__Directions for this task__: Can you give every entry below again, switching "trash icon" to "bin icon" and leaving everything else unchanged?

## Start Record extracts

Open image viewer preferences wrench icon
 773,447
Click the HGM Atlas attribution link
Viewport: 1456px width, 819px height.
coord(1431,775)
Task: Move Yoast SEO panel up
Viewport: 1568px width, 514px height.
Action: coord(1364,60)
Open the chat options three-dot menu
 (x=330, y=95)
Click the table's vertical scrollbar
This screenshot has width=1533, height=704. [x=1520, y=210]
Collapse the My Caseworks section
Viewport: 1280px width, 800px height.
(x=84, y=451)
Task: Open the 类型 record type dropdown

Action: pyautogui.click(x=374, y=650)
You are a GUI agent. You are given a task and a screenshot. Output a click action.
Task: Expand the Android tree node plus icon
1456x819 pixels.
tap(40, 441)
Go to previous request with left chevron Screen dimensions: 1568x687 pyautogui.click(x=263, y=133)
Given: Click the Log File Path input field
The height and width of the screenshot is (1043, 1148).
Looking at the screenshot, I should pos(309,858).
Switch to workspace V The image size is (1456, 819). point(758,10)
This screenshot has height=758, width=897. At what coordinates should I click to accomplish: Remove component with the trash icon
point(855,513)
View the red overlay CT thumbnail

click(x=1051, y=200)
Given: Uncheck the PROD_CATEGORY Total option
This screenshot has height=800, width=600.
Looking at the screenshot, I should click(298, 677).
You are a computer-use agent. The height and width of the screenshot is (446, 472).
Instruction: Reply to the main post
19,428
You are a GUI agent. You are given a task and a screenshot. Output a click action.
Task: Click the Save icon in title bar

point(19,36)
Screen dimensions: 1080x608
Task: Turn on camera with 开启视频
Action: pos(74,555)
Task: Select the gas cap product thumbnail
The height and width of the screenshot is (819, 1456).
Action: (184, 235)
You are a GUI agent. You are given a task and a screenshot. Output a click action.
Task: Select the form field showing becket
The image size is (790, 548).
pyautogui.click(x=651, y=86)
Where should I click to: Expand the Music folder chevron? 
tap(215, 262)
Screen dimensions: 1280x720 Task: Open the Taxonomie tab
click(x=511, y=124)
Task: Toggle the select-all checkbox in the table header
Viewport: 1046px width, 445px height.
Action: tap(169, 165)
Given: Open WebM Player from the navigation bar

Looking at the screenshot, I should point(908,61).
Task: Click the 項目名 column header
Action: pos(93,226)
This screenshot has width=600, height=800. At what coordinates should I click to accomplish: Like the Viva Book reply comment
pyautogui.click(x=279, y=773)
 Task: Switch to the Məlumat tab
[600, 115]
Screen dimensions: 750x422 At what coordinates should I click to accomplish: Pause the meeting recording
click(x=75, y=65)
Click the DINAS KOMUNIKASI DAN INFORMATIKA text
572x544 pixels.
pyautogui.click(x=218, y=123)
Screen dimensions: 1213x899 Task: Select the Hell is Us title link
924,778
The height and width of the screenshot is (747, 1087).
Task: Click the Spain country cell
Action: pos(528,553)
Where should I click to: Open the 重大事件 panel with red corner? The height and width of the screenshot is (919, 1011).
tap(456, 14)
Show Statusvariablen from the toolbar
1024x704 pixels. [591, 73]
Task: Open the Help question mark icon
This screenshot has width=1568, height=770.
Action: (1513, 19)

## End Record extracts

__Result below__:
Open image viewer preferences wrench icon
 773,447
Click the HGM Atlas attribution link
Viewport: 1456px width, 819px height.
coord(1431,775)
Task: Move Yoast SEO panel up
Viewport: 1568px width, 514px height.
Action: coord(1364,60)
Open the chat options three-dot menu
 (x=330, y=95)
Click the table's vertical scrollbar
This screenshot has width=1533, height=704. [x=1520, y=210]
Collapse the My Caseworks section
Viewport: 1280px width, 800px height.
(x=84, y=451)
Task: Open the 类型 record type dropdown

Action: pyautogui.click(x=374, y=650)
You are a GUI agent. You are given a task and a screenshot. Output a click action.
Task: Expand the Android tree node plus icon
1456x819 pixels.
tap(40, 441)
Go to previous request with left chevron Screen dimensions: 1568x687 pyautogui.click(x=263, y=133)
Given: Click the Log File Path input field
The height and width of the screenshot is (1043, 1148).
Looking at the screenshot, I should pos(309,858).
Switch to workspace V The image size is (1456, 819). point(758,10)
This screenshot has height=758, width=897. At what coordinates should I click to accomplish: Remove component with the bin icon
point(855,513)
View the red overlay CT thumbnail

click(x=1051, y=200)
Given: Uncheck the PROD_CATEGORY Total option
This screenshot has height=800, width=600.
Looking at the screenshot, I should click(298, 677).
You are a computer-use agent. The height and width of the screenshot is (446, 472).
Instruction: Reply to the main post
19,428
You are a GUI agent. You are given a task and a screenshot. Output a click action.
Task: Click the Save icon in title bar

point(19,36)
Screen dimensions: 1080x608
Task: Turn on camera with 开启视频
Action: pos(74,555)
Task: Select the gas cap product thumbnail
The height and width of the screenshot is (819, 1456).
Action: (184, 235)
You are a GUI agent. You are given a task and a screenshot. Output a click action.
Task: Select the form field showing becket
The image size is (790, 548).
pyautogui.click(x=651, y=86)
Where should I click to: Expand the Music folder chevron? 
tap(215, 262)
Screen dimensions: 1280x720 Task: Open the Taxonomie tab
click(x=511, y=124)
Task: Toggle the select-all checkbox in the table header
Viewport: 1046px width, 445px height.
Action: tap(169, 165)
Given: Open WebM Player from the navigation bar

Looking at the screenshot, I should point(908,61).
Task: Click the 項目名 column header
Action: pos(93,226)
This screenshot has width=600, height=800. At what coordinates should I click to accomplish: Like the Viva Book reply comment
pyautogui.click(x=279, y=773)
 Task: Switch to the Məlumat tab
[600, 115]
Screen dimensions: 750x422 At what coordinates should I click to accomplish: Pause the meeting recording
click(x=75, y=65)
Click the DINAS KOMUNIKASI DAN INFORMATIKA text
572x544 pixels.
pyautogui.click(x=218, y=123)
Screen dimensions: 1213x899 Task: Select the Hell is Us title link
924,778
The height and width of the screenshot is (747, 1087).
Task: Click the Spain country cell
Action: pos(528,553)
Where should I click to: Open the 重大事件 panel with red corner? The height and width of the screenshot is (919, 1011).
tap(456, 14)
Show Statusvariablen from the toolbar
1024x704 pixels. [591, 73]
Task: Open the Help question mark icon
This screenshot has width=1568, height=770.
Action: (1513, 19)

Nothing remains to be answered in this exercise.